(Saved entries)

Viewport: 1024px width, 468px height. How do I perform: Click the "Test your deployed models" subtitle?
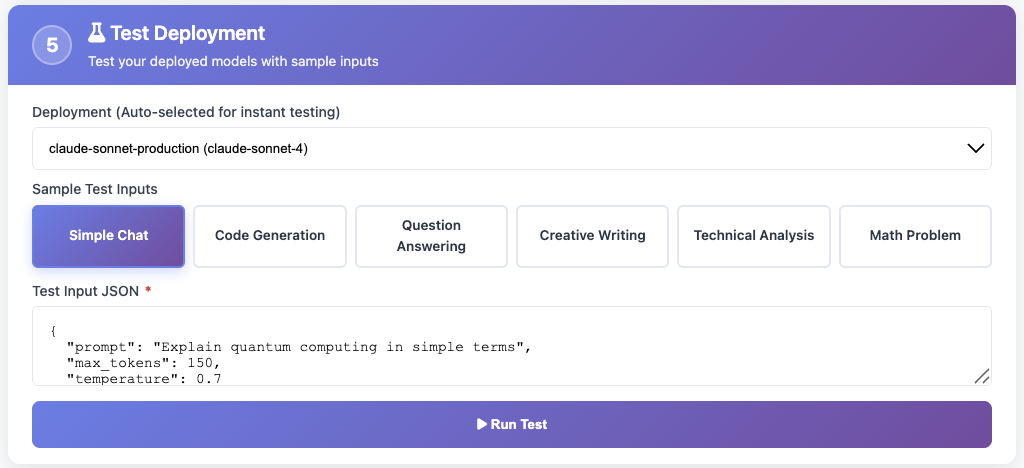tap(233, 61)
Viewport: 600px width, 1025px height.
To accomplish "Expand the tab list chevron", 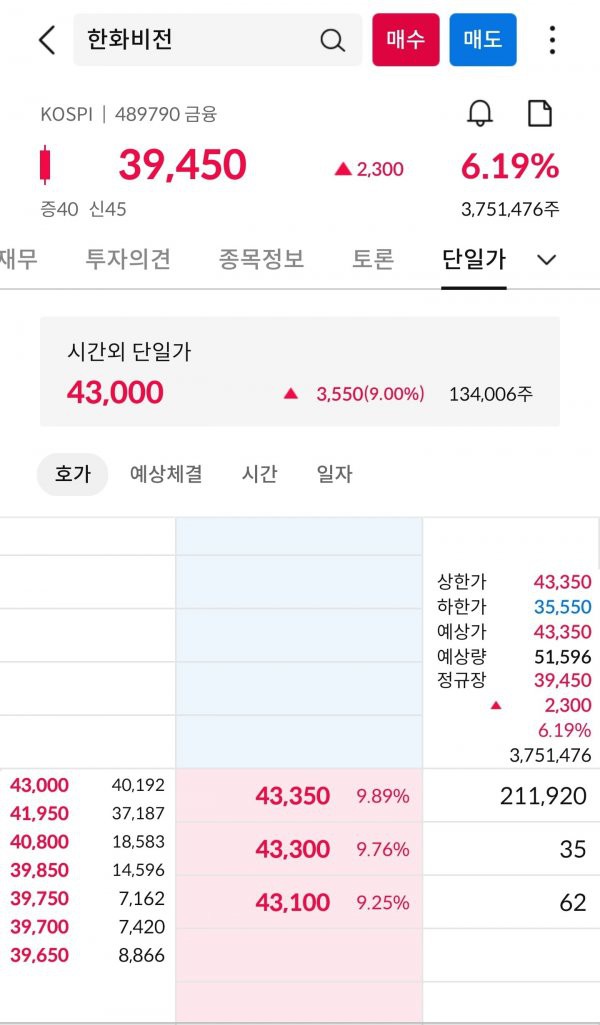I will 546,260.
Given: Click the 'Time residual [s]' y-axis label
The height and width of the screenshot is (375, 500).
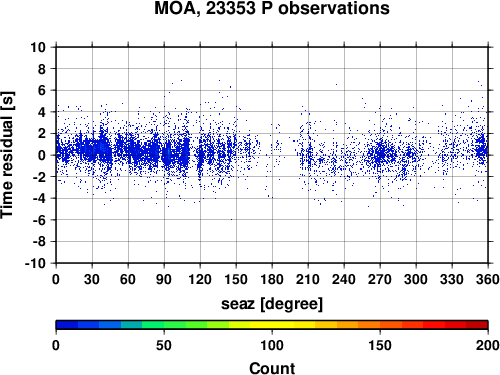Looking at the screenshot, I should (x=7, y=155).
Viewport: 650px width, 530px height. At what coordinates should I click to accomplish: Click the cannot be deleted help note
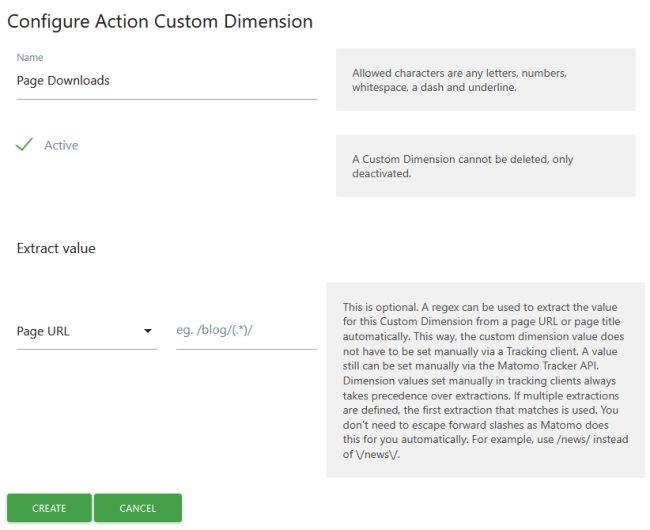pos(485,166)
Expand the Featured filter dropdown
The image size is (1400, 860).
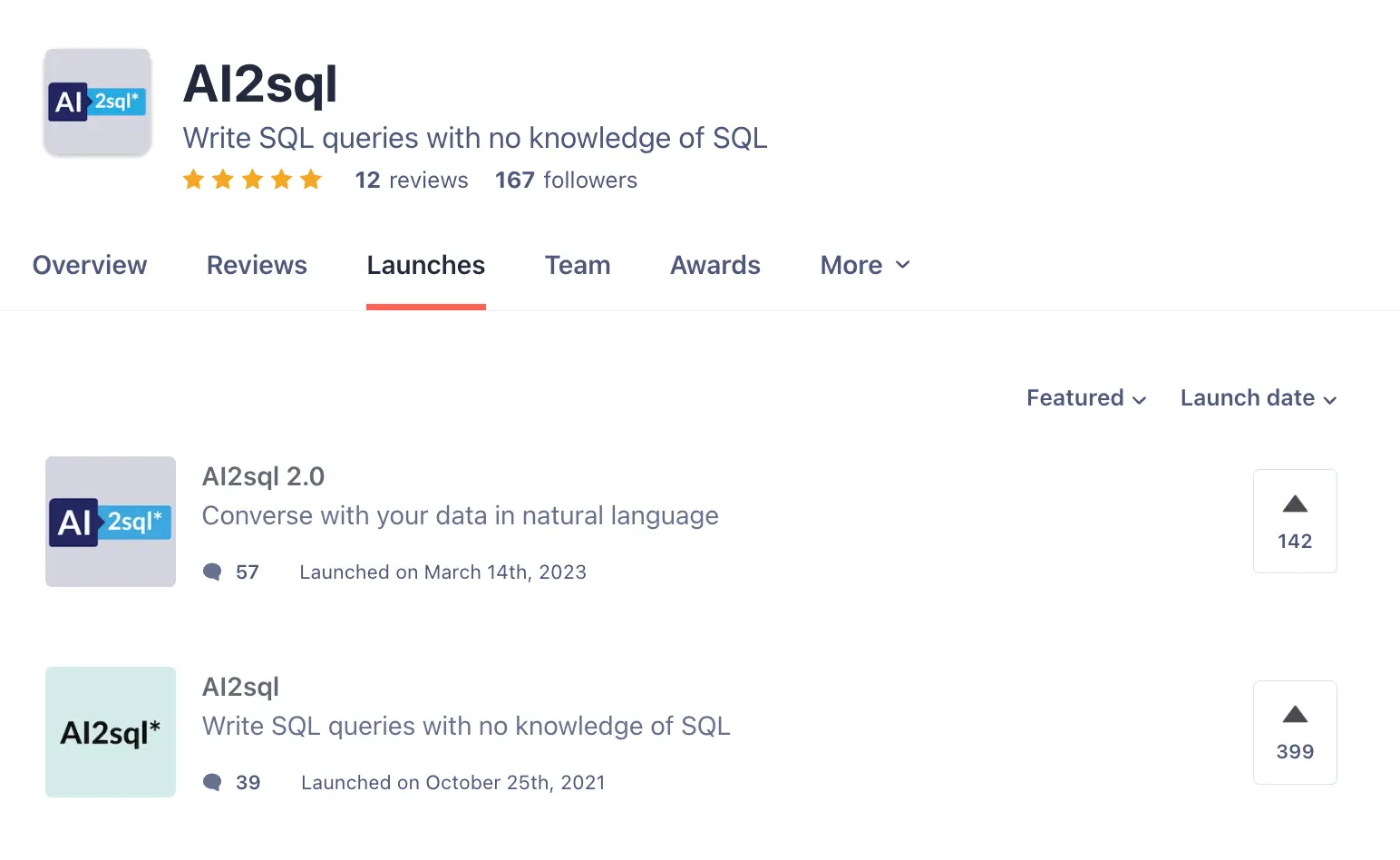tap(1085, 398)
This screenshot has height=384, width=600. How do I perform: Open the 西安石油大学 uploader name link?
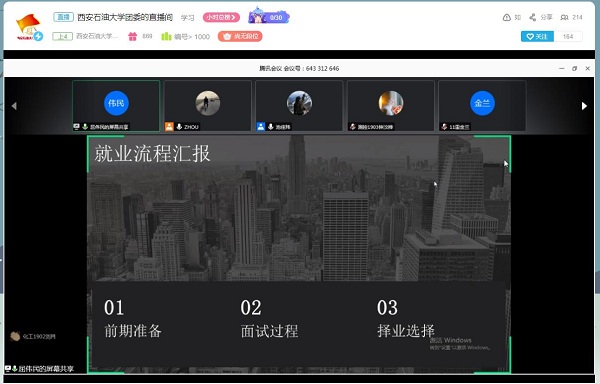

- **Problem statement**
Nothing but the lines from the one with "Given: Click the" through the end of the entries above, both included, should be set down, exactly and without pictures.

- **Your response**
Given: Click the 'Time residual [s]' y-axis label
The height and width of the screenshot is (375, 500).
Looking at the screenshot, I should (x=7, y=155).
Viewport: 650px width, 530px height. At what coordinates should I click to accomplish: Click the cannot be deleted help note
pos(485,166)
Expand the Featured filter dropdown
The image size is (1400, 860).
tap(1085, 398)
This screenshot has height=384, width=600. How do I perform: Open the 西安石油大学 uploader name link?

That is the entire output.